另外，本研究中较高浓度BJ-1菌条件下DMCs一些与氧化磷酸化相关的基因显著下调。前期研究表明DMCs在复苏期泌出EPSs，可以增加铜绿微囊藻细胞在水中的浮力并垂直迁移到水面，从而获得足够光能^[31-32]。然而，EPSs的体内合成和向体表转运都需要大量的三磷酸腺苷(ATP)，而ATP受到氧化磷酸化限制^[33]。因此，与氧化磷酸化相关基因显著下调表明DMCs的氧化磷酸化进程受阻，影响了EPSs的合成和转运，阻断EPSs的补偿机制，这也可能是BJ-1菌条件下EPSs含量较低的原因之一。

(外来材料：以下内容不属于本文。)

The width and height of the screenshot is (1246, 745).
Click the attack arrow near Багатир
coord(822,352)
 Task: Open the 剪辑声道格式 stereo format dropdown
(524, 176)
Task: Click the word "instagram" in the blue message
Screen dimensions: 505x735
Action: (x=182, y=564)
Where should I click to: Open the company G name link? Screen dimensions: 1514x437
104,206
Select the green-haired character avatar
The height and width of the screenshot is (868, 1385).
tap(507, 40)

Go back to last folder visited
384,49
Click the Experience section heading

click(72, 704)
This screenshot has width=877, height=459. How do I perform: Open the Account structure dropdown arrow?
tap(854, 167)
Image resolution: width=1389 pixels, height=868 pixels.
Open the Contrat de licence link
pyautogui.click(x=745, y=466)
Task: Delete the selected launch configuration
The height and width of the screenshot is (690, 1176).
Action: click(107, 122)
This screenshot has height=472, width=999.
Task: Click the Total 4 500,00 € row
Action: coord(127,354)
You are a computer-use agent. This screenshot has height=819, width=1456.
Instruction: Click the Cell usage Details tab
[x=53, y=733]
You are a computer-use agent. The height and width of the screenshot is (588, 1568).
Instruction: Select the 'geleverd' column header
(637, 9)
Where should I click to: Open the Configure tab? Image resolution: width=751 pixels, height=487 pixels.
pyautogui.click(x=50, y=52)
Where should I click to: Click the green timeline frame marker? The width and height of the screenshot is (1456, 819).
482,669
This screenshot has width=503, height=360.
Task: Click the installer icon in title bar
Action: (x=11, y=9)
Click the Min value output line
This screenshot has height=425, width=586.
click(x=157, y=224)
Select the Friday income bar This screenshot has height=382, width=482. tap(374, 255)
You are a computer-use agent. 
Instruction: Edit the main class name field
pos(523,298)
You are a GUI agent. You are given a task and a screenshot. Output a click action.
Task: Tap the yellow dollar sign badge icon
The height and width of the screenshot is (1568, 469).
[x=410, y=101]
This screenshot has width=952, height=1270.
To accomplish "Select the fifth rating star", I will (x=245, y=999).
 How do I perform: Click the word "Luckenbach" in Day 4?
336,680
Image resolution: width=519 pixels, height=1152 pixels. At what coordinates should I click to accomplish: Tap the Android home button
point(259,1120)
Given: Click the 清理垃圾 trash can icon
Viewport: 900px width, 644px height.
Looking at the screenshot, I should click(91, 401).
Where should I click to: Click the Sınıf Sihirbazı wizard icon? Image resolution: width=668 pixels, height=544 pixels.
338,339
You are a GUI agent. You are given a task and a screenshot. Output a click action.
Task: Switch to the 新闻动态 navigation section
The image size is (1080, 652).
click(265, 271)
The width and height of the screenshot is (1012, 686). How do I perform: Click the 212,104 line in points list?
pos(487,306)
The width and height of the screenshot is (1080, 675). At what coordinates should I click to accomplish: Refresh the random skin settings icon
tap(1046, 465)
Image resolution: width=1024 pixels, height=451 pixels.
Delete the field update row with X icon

本研究中菌株BJ-1在较高浓度下(G2与G3组)可泌出代谢产物3-苄基哌嗪-2,5-二酮，在浓度高于0.80 μg·L^–1时显著提高DMCs体内活性氧(ROS)水平，虽该代谢产物不影响DMCs的胞外多糖(EPSs)含量，但显著降低了DMCs复苏率，这表明菌株BJ-1不仅通过破坏EPSs结构，而且还通过泌出代谢产物3-苄基哌嗪-2,5-二酮共同抑制DMCs复苏。目前关于菌株代谢产物抑制DMCs复苏的研究甚少，但类似于溶藻菌株泌出的外源代谢物用于治理各类藻类水华的报道并不鲜见^[34]。菌株Bacillus sp.Lzh-5可泌出3-异丙基-六氢吡咯[1,2-a]吡嗪-1,4-二酮代谢产物，该物质对处于细胞增殖期的铜绿微囊藻具有较强的溶解能力，菌株Aeromonas sp.GLY-2107能分泌3-甲基吲哚使铜绿微囊藻细胞凋零失活^[35]，而菌株Paucibacter aquatile DH15可分泌一种Paucibatin A的代谢产物以抑制铜绿微囊藻细胞的分裂增殖^[36]。少数研究还进一步探索代谢产物的抑藻机理，新鞘氨醇瘤菌Novosphingobium sp. ERW19通过分泌新鞘氨醇瘤素类(novosphingonodin I和II类)化合物，诱导藻细胞内ROS浓度显著增加，ROS的过度累积破坏了藻类细胞的膜系统，从而有效抑制了铜绿微囊藻的生长^[37]。代谢物N-苯基-2-萘胺和乙酰丙酮可诱导铜绿微囊藻细胞内产生过量的ROS，同时伴随着细胞内SOD、POD和CAT活性的显著增强^[38]。本研究中，3-苄基哌嗪-2,5-二酮对复苏期DMCs的作用机理与上述代谢产物具有类似性。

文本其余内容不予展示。